The Art Of Political Murder -Or- How With Great Sacrifice, Impossible Justice Is Attainable

For this, the first week of 2011, I had the uncanily difficult task of choosing what to read. My Kindle is currently stacked with no less that 3 books I’ve started and for one reason or another abandoned, 17 books that seemed like must reads at the time, & 5 newly acquired paperbacks I picked up in my New Years Day raid on Ardvarkk Books. 

And although I know that there are plenty of delightful escapades awaiting me within the circuitry of my kindle, the burnt golden & black cover seemed hauntingly to taunt me from my shelf… 

And so, here goes…

Week 1 of 52:

The Line Between Crime & Politics [in south america] Can Be So Fine As To Not Even Exist - Mario Domingo (lead ODHA lawyer) 

There are few things as terrifying & dismissive of my relative peace then the renewed knowledge that I know shit about the world. 

How it works.
Who’s in charge.
Why things happen the way they do…

Nada
I don’t know shit.

And what’s worse, is that every time I relearn this simple truth I am faced with the ever increasing knowledge that I’m not alone in my ignorance…
even people who work tirelessly & at great personal cost to themselves and the ones they love to discover the truth,
in the end, what they piece together, 
what has previously transpired, 
is neither simple, nor the truth.

But for those who work hard & long enough, what their endevours amount to 
is historical. Retell-able in it’s cohesiveness & made augmentable by transparency’s ability to dissuade fear from the disempowered.

Which is what is brillant & terrifying about this account of the murder of Guatamalian Bishop Gerardi in 1998*.

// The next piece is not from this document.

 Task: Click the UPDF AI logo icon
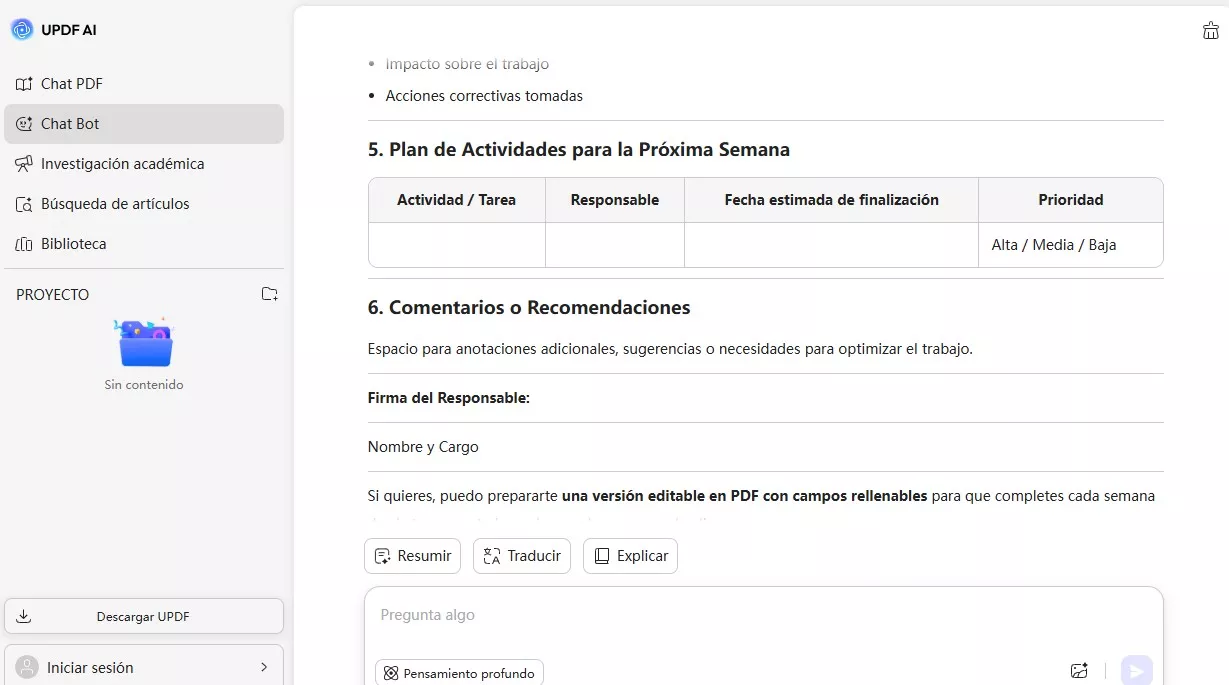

Goldman spent the last 10 years collecting pieces of the puzzle and has presented them to us in all their horror & sordid relationships to one another; painting a picture as coherent as any could be, given what transpired both in the almost 30 years of war prior to Gerardi’s murder & the decade of state sponsered disinformation & distraction there after.

However, whatever realization of truth or history revealed by Goldman is less relavant to the future of Guatamala (and to all who seek justice against the odds) than is the resounding exhale that there is any possible resolve to the story at all. And in the case of who killed the bishop, the result is that a team of individuals toiled endlessly & fought a military junta, death threats, politically motivated murders, and assilum to gain the right to continue to find parts of the truth; to continue to write this history.

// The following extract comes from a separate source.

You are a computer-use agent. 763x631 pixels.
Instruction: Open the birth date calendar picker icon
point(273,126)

True, a few were tried & punished, but many more of the most powerful men accused & implicated in these decades of research have gone on, without challenge, to manage gangs & cartels instead of military clandestine units. Some of these same cartels are now involved in the unspeakable (mostly, because those who do speak loose their lives) atrocities going on currently in mexico & central america. And those who continue to toil away at prosecuting the intellectual masters of Bishop Gerardi’s murder, will very likely be swallowed in those new political clusterfucks. 

All in the hope that others would know something different; that how things were is not how they must remain.

Mind you, there is room for celebration within Goldman’s accounts; the few have gained the right to continue to expose more pieces of what happend, not just to the Bishop, but to others who were silenced; and, ultimately, their work continues by educating & swaying popular opinion towards political reform.

But this is largely not a happy ending, nor a tale of redemption.
What Goldman really gifts us with his work is a clearer vision of the world as it is.
Fucked, riddled with lies, and waiting to be undone.

*Bishop Girardi (1922- 1998) worked on the Recovery of Historical Memory (REMHI) project, which was published just prior to his death. Part of the humanitarian effort in Guatemala to account for the tens of thousands dissapeared or murder during the civil war, ultimately leading to the framework of the 1996, UN- lead peace process.

ps- Watch Romero if you have any interest in getting a crash course in south american politics, military death squads, & the church.